### WHAT IS BEING ASKED
Whenever a line carries the word "pixels", pull it out of the entries.

### PROVIDED DATA
※ ※ ※

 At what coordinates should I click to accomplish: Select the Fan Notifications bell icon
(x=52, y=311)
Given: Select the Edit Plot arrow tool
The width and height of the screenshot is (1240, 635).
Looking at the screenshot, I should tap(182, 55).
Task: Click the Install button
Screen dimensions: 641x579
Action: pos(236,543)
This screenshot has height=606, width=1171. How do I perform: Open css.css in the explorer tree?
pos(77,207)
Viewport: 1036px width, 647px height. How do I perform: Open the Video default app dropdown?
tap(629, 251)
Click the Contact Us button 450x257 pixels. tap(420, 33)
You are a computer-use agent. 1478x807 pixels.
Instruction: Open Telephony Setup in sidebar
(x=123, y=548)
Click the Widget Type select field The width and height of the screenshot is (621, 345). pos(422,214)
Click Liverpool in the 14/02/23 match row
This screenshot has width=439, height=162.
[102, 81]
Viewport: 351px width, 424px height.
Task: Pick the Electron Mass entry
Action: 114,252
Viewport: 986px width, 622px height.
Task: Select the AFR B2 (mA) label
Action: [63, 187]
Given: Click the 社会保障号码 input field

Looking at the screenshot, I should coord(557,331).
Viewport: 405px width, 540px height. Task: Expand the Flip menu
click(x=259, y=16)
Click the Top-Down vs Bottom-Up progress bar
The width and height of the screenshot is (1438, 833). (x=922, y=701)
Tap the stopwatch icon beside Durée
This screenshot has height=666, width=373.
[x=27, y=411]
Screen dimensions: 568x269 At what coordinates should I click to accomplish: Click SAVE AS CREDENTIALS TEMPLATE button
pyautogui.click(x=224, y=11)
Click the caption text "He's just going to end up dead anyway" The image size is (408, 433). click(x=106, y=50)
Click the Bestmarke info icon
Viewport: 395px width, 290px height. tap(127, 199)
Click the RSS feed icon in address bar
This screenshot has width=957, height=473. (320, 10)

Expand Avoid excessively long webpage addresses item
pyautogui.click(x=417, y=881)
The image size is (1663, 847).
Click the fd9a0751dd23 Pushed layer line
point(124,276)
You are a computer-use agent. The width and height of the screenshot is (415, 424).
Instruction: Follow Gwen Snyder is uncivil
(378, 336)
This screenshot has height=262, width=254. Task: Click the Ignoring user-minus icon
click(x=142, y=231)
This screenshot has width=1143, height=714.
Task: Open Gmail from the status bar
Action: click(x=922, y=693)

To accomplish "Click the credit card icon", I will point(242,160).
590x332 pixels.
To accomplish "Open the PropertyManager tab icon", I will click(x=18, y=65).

※ ※ ※

### TASK RESULT
Click the Contact Us button 450x257 pixels. tap(420, 33)
You are a computer-use agent. 1478x807 pixels.
590x332 pixels.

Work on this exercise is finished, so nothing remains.